§ WORK TO COMPLETE:
Across the whole listing, find how many lines contain "next", then write that number and nothing else.

Start of DATASET RECORDS

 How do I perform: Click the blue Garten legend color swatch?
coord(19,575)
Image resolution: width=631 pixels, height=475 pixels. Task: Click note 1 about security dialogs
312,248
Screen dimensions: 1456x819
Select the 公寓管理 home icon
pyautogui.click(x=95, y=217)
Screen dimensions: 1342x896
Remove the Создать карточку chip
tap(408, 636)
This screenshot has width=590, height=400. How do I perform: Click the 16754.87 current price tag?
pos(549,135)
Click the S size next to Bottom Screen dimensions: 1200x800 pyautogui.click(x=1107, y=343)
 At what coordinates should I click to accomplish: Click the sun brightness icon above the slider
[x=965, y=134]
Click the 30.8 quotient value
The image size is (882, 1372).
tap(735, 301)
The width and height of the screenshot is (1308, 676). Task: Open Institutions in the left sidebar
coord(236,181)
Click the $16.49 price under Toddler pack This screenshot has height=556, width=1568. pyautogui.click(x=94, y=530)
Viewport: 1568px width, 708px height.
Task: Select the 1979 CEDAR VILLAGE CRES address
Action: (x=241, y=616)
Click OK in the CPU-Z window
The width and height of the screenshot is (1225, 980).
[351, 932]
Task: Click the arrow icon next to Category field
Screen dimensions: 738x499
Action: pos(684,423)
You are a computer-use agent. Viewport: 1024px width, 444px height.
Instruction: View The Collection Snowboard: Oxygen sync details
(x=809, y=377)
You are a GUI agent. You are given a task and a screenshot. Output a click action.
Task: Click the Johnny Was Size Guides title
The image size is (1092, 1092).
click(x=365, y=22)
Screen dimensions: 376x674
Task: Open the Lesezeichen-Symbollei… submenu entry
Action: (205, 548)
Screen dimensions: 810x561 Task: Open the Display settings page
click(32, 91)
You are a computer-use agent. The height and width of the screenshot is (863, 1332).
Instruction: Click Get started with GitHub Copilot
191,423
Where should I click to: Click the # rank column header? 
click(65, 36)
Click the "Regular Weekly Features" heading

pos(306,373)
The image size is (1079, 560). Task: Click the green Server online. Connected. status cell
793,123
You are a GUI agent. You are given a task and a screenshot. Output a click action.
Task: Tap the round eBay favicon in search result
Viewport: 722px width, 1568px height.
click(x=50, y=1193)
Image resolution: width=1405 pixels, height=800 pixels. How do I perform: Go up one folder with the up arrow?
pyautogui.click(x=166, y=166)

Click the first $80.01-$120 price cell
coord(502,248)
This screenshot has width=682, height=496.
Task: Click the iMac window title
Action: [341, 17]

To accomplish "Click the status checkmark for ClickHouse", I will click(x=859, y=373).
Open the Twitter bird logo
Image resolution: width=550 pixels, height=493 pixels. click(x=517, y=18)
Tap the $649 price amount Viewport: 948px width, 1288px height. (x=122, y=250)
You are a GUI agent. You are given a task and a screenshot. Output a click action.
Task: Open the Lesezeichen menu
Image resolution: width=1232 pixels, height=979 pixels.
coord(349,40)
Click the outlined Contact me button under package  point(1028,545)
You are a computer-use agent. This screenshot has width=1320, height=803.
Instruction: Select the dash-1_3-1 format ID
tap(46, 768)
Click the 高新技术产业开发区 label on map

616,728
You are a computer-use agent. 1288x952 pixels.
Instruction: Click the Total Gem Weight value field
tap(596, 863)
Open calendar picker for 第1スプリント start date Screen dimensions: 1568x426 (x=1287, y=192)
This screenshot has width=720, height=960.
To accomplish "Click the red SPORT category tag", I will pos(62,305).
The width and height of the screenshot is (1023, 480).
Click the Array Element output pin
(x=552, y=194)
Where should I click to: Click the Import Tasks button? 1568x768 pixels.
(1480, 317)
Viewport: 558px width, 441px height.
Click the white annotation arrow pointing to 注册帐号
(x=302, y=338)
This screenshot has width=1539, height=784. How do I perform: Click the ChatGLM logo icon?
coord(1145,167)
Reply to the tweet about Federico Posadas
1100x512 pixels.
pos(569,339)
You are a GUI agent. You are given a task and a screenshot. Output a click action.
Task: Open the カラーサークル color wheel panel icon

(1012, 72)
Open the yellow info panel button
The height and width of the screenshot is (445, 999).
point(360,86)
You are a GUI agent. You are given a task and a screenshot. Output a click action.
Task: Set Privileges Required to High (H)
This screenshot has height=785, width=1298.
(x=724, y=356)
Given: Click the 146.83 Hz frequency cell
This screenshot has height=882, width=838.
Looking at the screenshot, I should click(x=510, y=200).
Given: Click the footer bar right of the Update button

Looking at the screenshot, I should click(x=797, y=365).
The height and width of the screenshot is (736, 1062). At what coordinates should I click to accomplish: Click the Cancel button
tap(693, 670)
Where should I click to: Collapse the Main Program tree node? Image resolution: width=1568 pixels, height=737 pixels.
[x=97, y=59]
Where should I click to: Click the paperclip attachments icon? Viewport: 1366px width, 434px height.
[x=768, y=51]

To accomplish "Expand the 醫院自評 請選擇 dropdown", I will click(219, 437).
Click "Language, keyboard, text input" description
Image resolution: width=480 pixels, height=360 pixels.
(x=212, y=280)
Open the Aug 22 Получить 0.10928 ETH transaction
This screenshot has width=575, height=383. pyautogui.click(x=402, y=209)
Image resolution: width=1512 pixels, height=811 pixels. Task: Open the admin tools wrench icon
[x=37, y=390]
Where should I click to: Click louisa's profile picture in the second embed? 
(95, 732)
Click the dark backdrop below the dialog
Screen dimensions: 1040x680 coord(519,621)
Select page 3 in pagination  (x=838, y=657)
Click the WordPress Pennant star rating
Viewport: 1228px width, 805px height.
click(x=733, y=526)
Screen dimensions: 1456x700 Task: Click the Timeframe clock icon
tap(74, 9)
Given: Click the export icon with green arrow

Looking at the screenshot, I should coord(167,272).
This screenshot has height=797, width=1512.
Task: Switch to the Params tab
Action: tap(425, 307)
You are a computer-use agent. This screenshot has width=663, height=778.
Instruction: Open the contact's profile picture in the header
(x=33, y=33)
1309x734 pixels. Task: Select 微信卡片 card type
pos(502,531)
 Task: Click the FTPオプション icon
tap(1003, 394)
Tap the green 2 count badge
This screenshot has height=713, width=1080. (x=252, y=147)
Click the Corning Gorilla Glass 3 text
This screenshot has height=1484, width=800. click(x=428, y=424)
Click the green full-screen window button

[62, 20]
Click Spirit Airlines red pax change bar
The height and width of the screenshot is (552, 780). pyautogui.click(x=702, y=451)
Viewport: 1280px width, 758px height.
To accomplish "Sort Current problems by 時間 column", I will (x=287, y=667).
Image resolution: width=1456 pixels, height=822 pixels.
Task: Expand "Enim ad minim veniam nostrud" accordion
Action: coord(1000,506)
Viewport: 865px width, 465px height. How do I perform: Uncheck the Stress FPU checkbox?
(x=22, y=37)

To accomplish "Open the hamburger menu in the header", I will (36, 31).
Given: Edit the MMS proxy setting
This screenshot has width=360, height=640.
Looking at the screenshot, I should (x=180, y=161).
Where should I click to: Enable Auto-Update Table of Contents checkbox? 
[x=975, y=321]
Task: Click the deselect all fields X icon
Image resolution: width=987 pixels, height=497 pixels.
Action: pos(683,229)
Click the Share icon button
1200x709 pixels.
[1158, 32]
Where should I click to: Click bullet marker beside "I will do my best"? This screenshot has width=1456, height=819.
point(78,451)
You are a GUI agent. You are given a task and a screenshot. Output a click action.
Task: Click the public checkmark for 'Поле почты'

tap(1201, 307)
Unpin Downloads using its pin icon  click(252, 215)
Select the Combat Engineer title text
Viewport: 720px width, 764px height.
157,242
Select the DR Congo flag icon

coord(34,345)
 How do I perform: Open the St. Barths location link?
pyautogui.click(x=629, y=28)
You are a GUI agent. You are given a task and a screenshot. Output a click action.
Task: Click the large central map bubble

End of DATASET RECORDS

§ TASK ANSWER:
2